Adventures in Esthetics

WARNING … very graphic post about bikini waxing. Consider yourself warned.

About a week ago The Lady decided she wanted to try waxing … but at home. Sure, why not, it could save a few bucks right now I thought, and how many people really get to bond with their mom over hot wax?

So off to the store we went and spent twenty minutes in the “wax aisle” looking at wax strips, hot wax, cold wax, sugaring, nads … you name it we examined it. In the end my experience and comfort with hot wax tipped the scales to hot wax and strips. Once home, and after a few glasses of wine we decided to try it. First we heated it then applied and RIP! Amazingly it didn’t hurt that much.

Wow, have I just found a great way to save hundreds of dollars a year!

No, no I haven’t. A few days later with my trip to the centre of the universe in front of me I thought, okay, this isn’t so bad, I can totally wax my bikini line on my own – now I wasn’t about to try my first home Brazilian, but come on a little off the sides can’t be that hard.

Lesson #1 ~ Never wax hungover.

Seriously, I was nauseous and shaky when I started on my own, not a good combination when applying and ripping hot wax off your body.

Lesson #2Make sure the wax is hot enough.

Not too hot, not to cold, but just right. Why you ask?

After a few strips on my thighs, I thought to myself, okay, this isn’t so bad, I am ready to take this project close to the panty line. I applied the wax, then the strip and RIP!

And then I almost vomited. I sat down on the towel put my head between my knees and tried to keep my fried egg sandwich down. “Breath, it will be fine, it hurts, but you don’t have to throw up, everything will be fine. Pull yourself together before the lady gets home.” I chanted to myself as I held onto the tub.

It was at this point looked at the patch where I had ripped the wax off and saw it, a hickey. That’s right if use wax that isn’t at the right temperature you will bruise your hair follicles, causing something that looks like a hickey. In my case it was a hickey BESIDE MY VAGINA! Again I put my head between my knees and wondered what I would do if anyone was in the position to see the affected area, which again brought me back to the anti vomit chanting. Once the pain and nausea subsided a little I decided that was enough waxing for today and that it was time to get in the shower and pull out the trusty Gillette for old time sake.

Why am I sharing this story? Amusement for one, because really the visual of me ripping wax strips and gawking at my “hickey” is amusing. More importantly I tell you for education. Please use this story as a proverb: Never wax when hung over and never ever ever use wax that isn’t hot enough.

Coming back one story at a time …

The Single Girl

Tuesday

Things Change, Things Stay the Same

I am coming back to myself, slowly, day by day.
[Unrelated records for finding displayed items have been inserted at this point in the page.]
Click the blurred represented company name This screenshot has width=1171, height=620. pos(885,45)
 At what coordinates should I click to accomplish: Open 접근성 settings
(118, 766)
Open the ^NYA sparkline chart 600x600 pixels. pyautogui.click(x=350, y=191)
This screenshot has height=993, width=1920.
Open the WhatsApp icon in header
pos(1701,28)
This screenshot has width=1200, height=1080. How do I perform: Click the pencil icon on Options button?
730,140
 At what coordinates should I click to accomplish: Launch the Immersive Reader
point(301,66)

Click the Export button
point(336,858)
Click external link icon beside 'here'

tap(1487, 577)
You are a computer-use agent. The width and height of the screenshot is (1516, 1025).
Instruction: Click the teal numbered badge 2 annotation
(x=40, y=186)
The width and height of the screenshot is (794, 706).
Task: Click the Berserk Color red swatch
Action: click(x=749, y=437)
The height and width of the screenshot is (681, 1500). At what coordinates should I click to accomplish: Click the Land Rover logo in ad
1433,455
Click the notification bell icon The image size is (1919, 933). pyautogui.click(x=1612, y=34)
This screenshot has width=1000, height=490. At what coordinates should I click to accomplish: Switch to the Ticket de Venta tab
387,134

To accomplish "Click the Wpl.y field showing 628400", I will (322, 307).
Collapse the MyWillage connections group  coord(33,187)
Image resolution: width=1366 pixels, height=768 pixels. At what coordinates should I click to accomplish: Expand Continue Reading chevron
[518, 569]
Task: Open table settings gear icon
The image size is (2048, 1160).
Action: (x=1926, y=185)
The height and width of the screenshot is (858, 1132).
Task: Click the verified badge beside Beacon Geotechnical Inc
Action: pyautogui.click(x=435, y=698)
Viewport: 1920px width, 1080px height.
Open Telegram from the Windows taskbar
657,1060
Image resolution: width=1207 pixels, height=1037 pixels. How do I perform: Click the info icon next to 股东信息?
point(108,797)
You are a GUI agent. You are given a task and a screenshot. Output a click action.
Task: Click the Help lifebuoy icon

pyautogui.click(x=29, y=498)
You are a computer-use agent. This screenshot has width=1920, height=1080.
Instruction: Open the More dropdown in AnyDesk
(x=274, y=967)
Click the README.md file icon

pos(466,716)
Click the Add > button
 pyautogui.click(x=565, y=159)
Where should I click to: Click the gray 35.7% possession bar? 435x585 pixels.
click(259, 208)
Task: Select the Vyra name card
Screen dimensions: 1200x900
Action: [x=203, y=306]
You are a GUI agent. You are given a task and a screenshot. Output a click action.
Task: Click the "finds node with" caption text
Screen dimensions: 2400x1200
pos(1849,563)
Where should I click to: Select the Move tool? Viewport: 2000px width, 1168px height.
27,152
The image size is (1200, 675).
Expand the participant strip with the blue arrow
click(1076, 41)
I have had a few adventures that I think TSG readers would enjoy and I will write a proper post soon, but right now I am sitting in an Internet cafe in the centre of the universe and don't really have time (or the luxury of editing) to share.

Sneak peak;

I have seen the SSM, and Fireboy and the two of them together;
I had an adventure in esthetics I would not recommend to anyone;
And I had a lovely evening and afternoon with OQB at a gay bar, and then a "marrieds" brunch.

More on all these topics in a day or two when I am back to my computer and have time to fully realize my thoughts.

The Single Girl

Sunday

I think I am going to take a little break from the blog. Writing about what is happening at home with my family doesn't seem right.

I will be back in a week or two, so do check in from time to time as I will come back soon.